State Key Laboratory of Rare Earth Resource Utilization, Changchun Institute of Applied Chemistry, Chinese Academy of Sciences, Changchun, 130022, P. R. China.
College of Chemistry and Molecular Engineering, Zhengzhou University, Zhengzhou, 450001, P. R. China.
Adv Mater. 2017 Jun;29(24). doi: 10.1002/adma.201606552. Epub 2017 Apr 21.
To achieve a high reversibility and long cycle life for Li-O battery system, the stable tissue-directed/reinforced bifunctional separator/protection film (TBF) is in situ fabricated on the surface of metallic lithium anode. It is shown that a Li-O cell composed of the TBF-modified lithium anodes exhibits an excellent anodic reversibility (300 cycles) and effectively improved cathodic long lifetime (106 cycles).
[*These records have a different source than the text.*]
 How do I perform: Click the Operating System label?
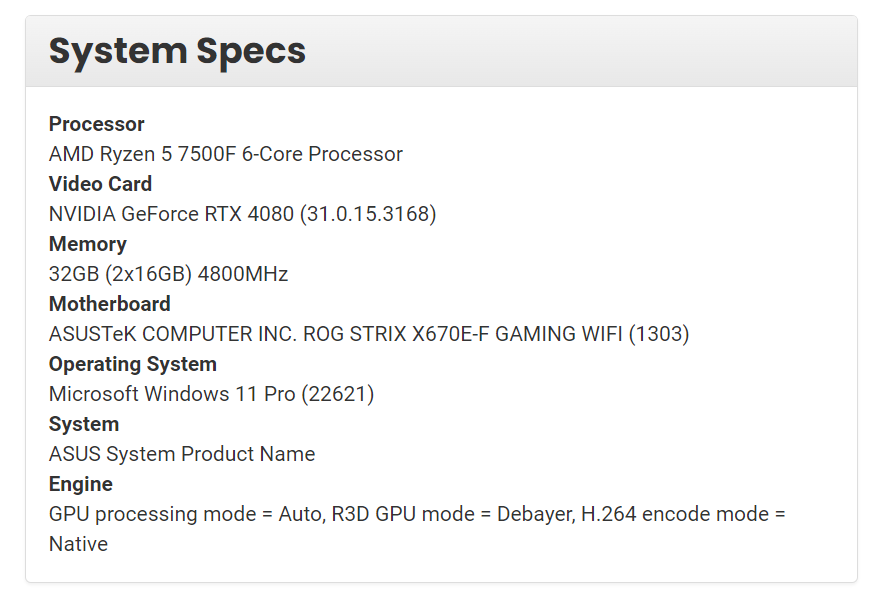coord(132,364)

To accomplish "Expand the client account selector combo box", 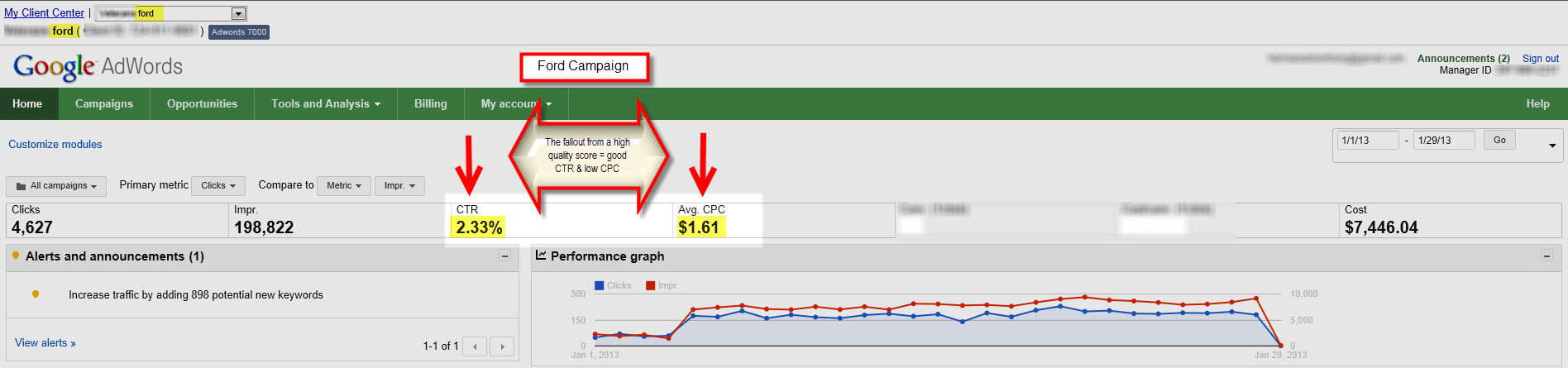I will point(238,13).
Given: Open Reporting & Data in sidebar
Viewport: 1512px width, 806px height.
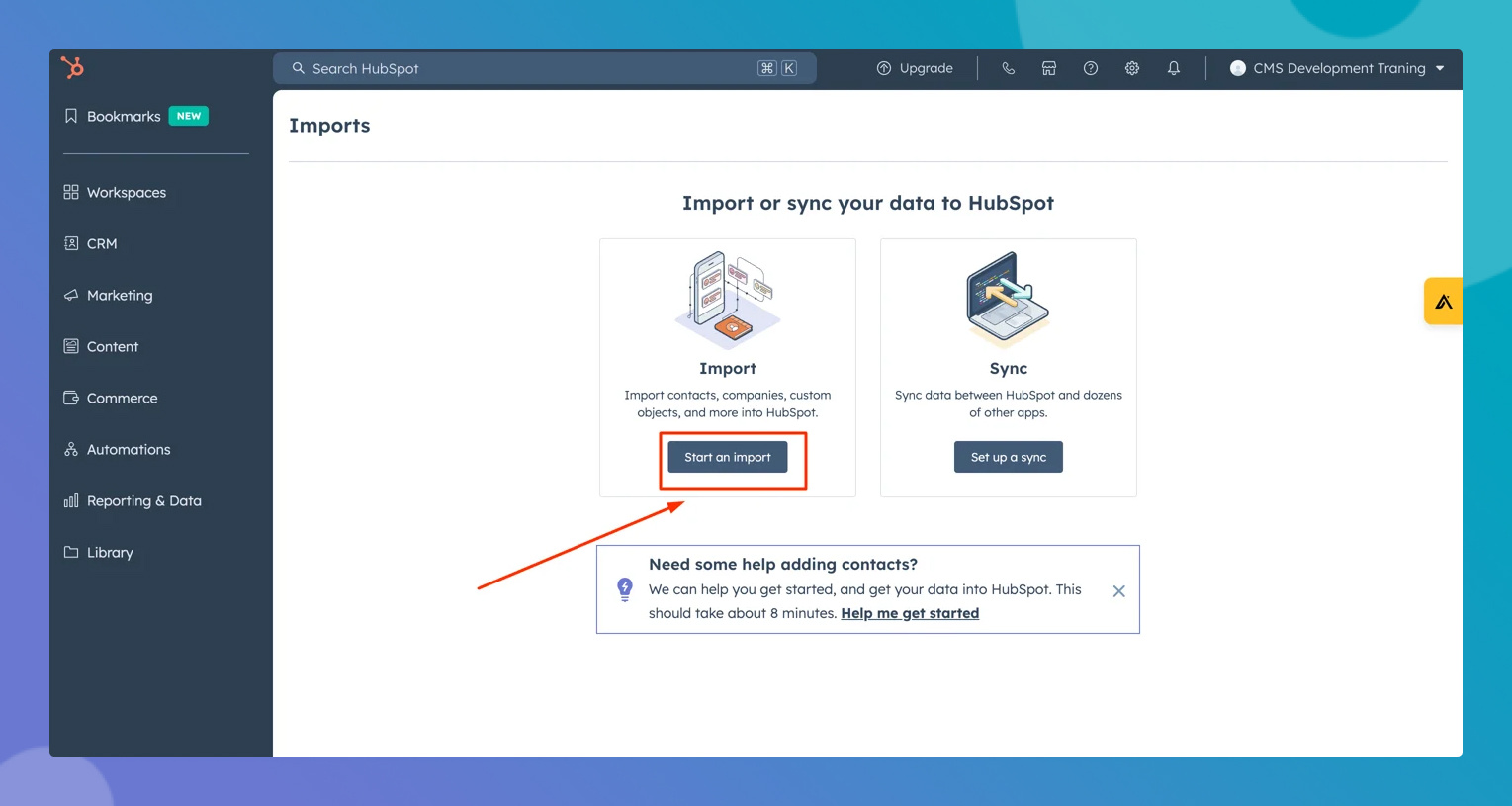Looking at the screenshot, I should [143, 500].
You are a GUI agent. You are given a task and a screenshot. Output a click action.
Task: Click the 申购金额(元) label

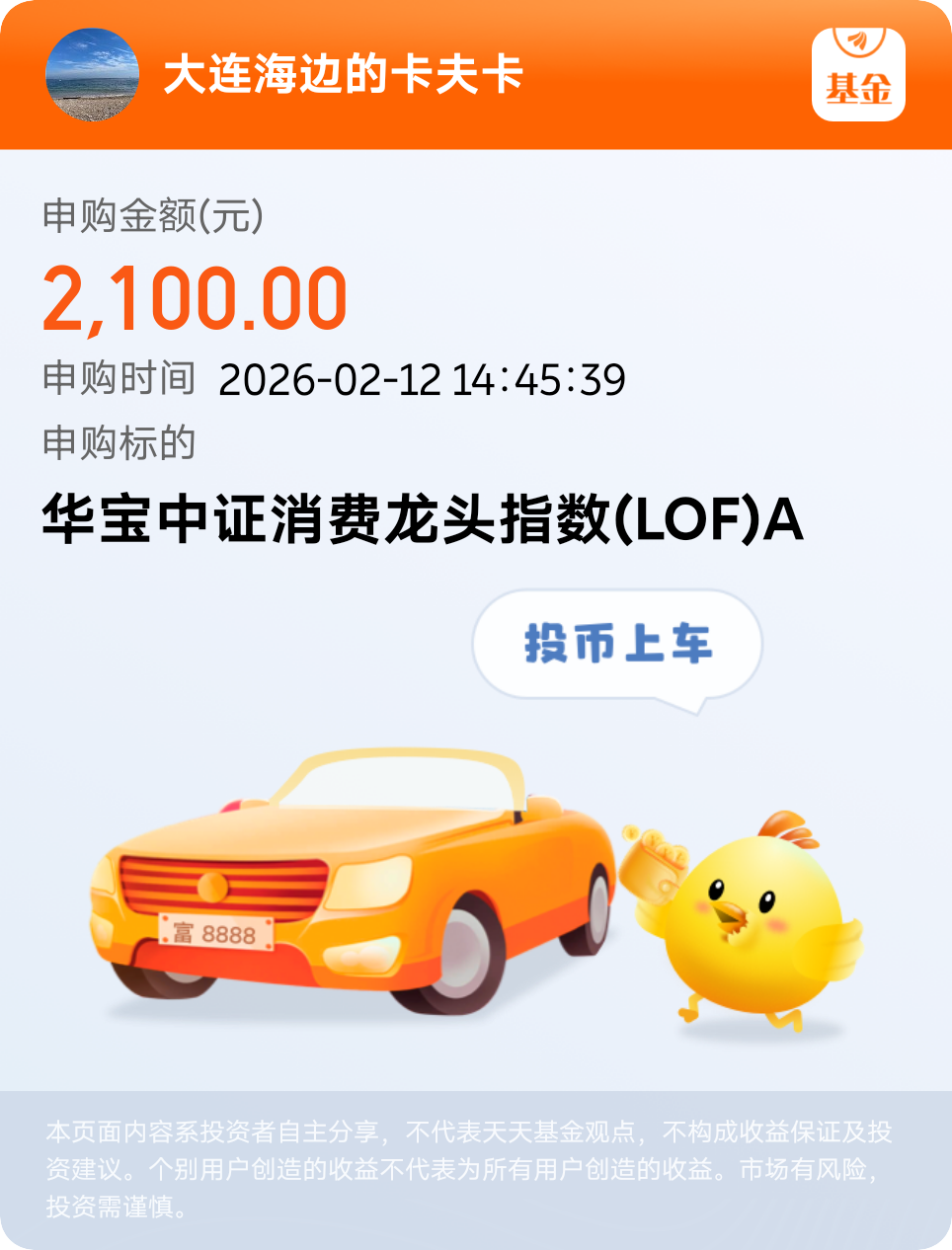[x=153, y=216]
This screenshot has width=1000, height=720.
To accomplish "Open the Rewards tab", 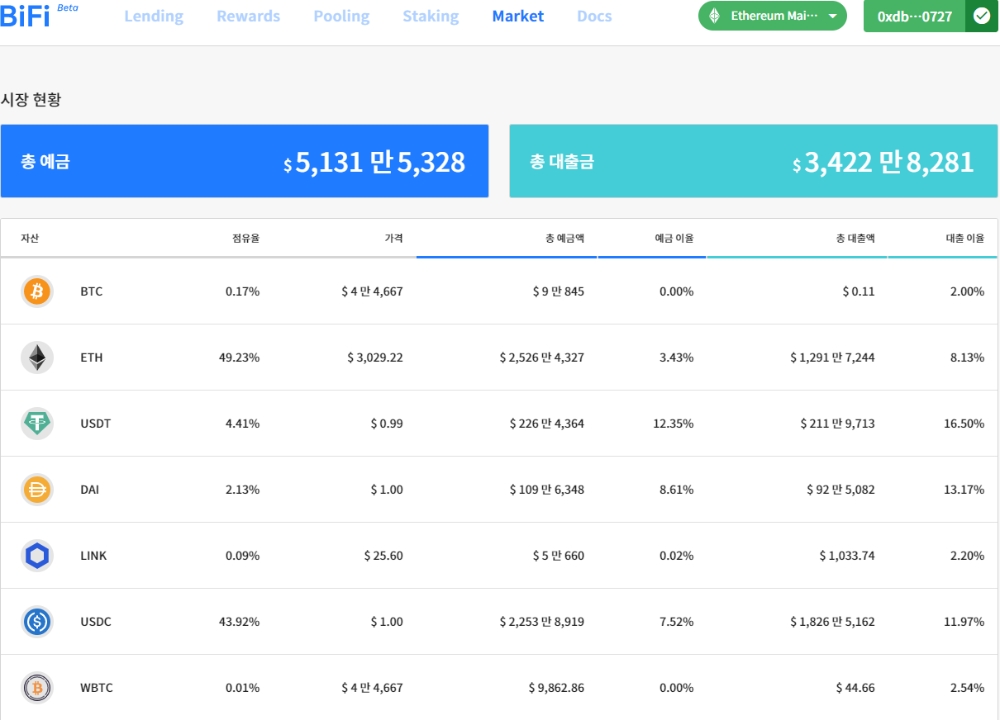I will pos(248,16).
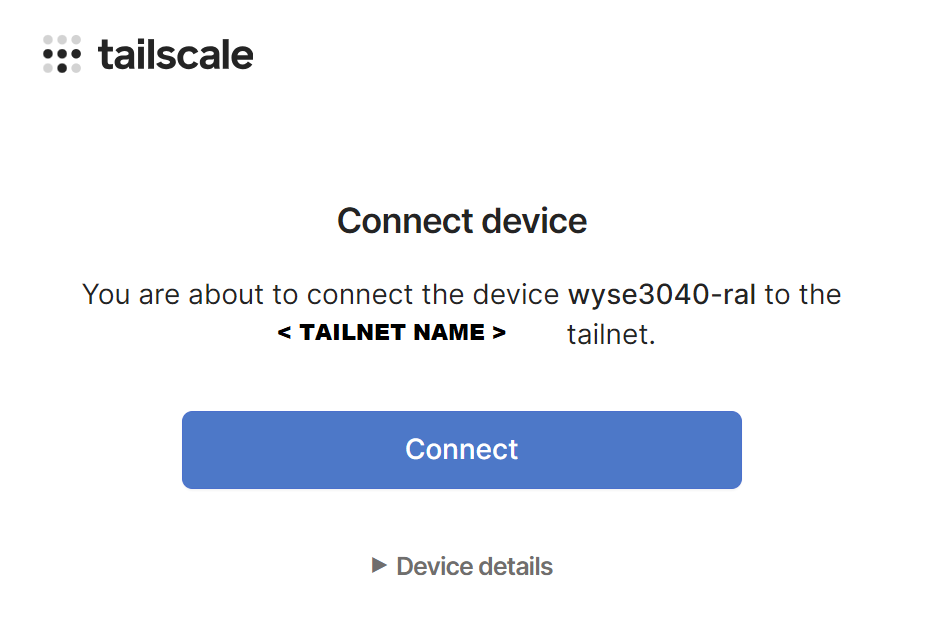Click the dark dots in Tailscale logo
The image size is (945, 638).
pyautogui.click(x=62, y=61)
The improvement is attributed to the ability of the TBF, which has chemical, electrochemical, and mechanical stability, to effectively prevent direct contact between the surface of the lithium anode and the highly reactive reduced oxygen species (Li O or its intermediate LiO ) in cell. It is believed that the protection strategy describes here can be easily extended to other next-generation high energy density batteries using metal as anode including Li-S and Na-O batteries.
为了实现锂氧电池体系的高可逆性和长循环寿命,在金属锂负极表面原位构建了稳定的组织导向/增强型双功能隔膜/保护层(TBF)。结果表明,由 TBF 改性锂负极组成的锂氧电池具有优异的阳极可逆性(300 次循环)和有效改善的阴极长寿命(106 次循环)。这种改善归因于 TBF 的能力,它具有化学、电化学和机械稳定性,能够有效地防止锂阳极表面与电池中高反应性还原氧物种(LiO 或其中间态 LiO )直接接触。相信这里描述的保护策略可以很容易地扩展到其他使用金属作为负极的下一代高能量密度电池,包括锂硫电池和钠氧电池。